Hier liegt die Stärke von Peter Schaars Buch: In
seiner Rolle als Bundesdatenschutzbeauftragter ruft er zur Skepsis
gegenüber staatlichen Sicherheitsversprechen auf, die mit
Freiheitseinschränkungen einhergehen. Dagegen fällt das Kapitel zu den
Datenschutzproblemen in der Privatwirtschaft vergleichsweise dürr aus.
Es entsteht der Eindruck, dass Peter Schaar mit dem Staat eigentlich
einen Nebenschauplatz im Kampf gegen einen gläsernen Bürger beackert.
Denn auf staatlicher Ebene sind sie noch am besten vor missbräuchlicher
Datenerhebung geschützt, herrschen rechtlich im Vergleich zu den
freiwilligen Selbstentblößungen der Bürger in etwa in Internetforen
geradezu paradiesische Zustände.

Man stelle sich vor, der Staat
versuchte, Privatfotos gemeinsam mit Telefonnummer, E-Mail-Adresse,
Lebenslauf, musikalischen Vorlieben und Einkaufsgewohnheiten in einer
zentralen Datei zu speichern. Auf StudiVZ, Flickr und öffentlichen
Blogs geben Millionen Menschen diese Daten freiwillig preis.
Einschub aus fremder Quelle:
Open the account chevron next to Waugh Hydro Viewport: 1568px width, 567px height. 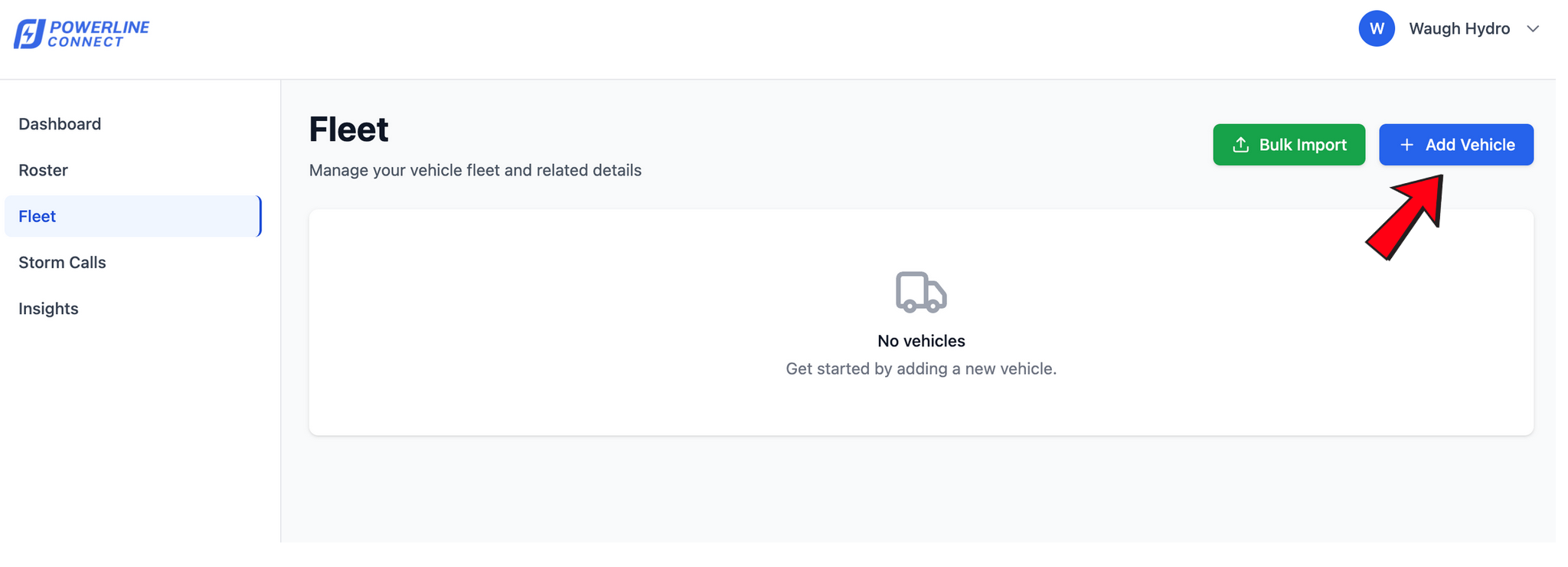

Datenschützer wie Peter Schaar nehmen dieses gesellschaftliche Klima
durchaus wahr. Ihre Baustelle bleibt aber per Berufsdefinition der
Staat. Um seine Rechte in der Wirtschaftswelt muss sich der Einzelne
selbst bemühen. Ein erster Schritt wäre es, Peter Schaars Buch zu
lesen.

– Peter Schaar:
Das Ende der Privatsphäre. Der Weg in die Überwachungsgesellschaft. C. Bertelsmann, München 2007. 237 Seiten, 14,95 Euro.